[本文]

══════

今回は、今後改正される育児・介護休業法の改正内容に関するご相談です。
育児をする職員がより働きやすくなる法律改正が2025年10月に行われると聞きました。
当院では、これまでも小学校入学前の子どもを育てる職員の短時間勤務を認めたり、保育園等の送迎で早番を希望する場合は、シフトの調整を行ったりしています。今回の改正内容はどのようなものでしょうか?
2025年10月1日より育児・介護休業法に「柔軟な働き方を実現するための措置」が創設されます。これは、3歳から小学校入学前の子どもを養育する職員が、柔軟に働けるようにするための制度です。
すでに、改正内容に沿った制度を運用していることもありますので、現在の制度を整理しつつ、法改正対応ができているかを確認するとよいでしょう。
3歳から小学校入学前の子どもを養育する職員が、柔軟に働けるように、医院は次の5つの選択肢の中から2つ以上の制度を選択し、対象となる職員が、希望に応じて1つを選択して利用することができるようにすることが求められます。
- ① 始業時刻等の変更
- ② テレワーク等(10日以上/月)
- ③ 保育施設の設置運営等
- ④ 養育両立支援休暇の付与(10日以上/年)
- ⑤ 短時間勤務制度
- ※ ②と④は、原則時間単位で取得可とする必要がある。
なお、医院が2つ以上の制度を選択する際、職員のニーズを把握するため、職員の過半数を代表する者から意見を聴取する必要があります。

══════

[データ部分]
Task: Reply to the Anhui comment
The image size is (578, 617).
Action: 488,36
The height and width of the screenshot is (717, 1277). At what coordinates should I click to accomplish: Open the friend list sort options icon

══════

[取り組む課題]
**A.** 育児・介護休業法改正についての本文を2文で要約せよ。
**B.** 育児・介護休業法改正についての本文で、選択肢②のテレワーク等は月に何日以上とされているか。
**C.** 育児・介護休業法改正についての本文の続きを、最後の文の後から書いてください。

[課題ごとの回答]
**A.** 2025年10月1日より育児・介護休業法に「柔軟な働き方を実現するための措置」が創設され、3歳から小学校入学前の子どもを養育する職員が柔軟に働けるようにする制度が設けられる。医院は5つの選択肢から2つ以上の制度を選び、対象職員が希望に応じて1つを利用できるようにする必要があり、制度を選ぶ際には職員の過半数を代表する者から意見を聴取しなければならない。

**B.** 月10日以上とされている。

**C.**
今回の「柔軟な働き方を実現するための措置」を制度として設ける必要がありますが、運用として、3歳以上の子どもを養育する職員が1の⑤にある短時間勤務制度を利用できるようにしている医院も多くあります。
また、早番や遅番などのシフト制の交代勤務の場合に、職員から希望があればシフトを早番勤務のみにすることで、1の①を実現しているケースもあります。
このほか、医院が福利厚生サービスを提供する会社に会費を支払って、職員がベビーシッター補助等を利用できるようにしているケースもあり、この場合には、1の③の制度を導入していることになります。
特に職員のニーズに合わせて取組を進めている医院は、すでに運用されている制度を確認しつつ、法改正への対応が行われているか、それが制度として設けられているかを確認するとよいでしょう。
なお、すでに医院で運用されている制度を、「柔軟な働き方を実現するための措置」の制度とする場合にも、職員の過半数を代表する者から意見を聴取する必要がありますので、ご注意ください。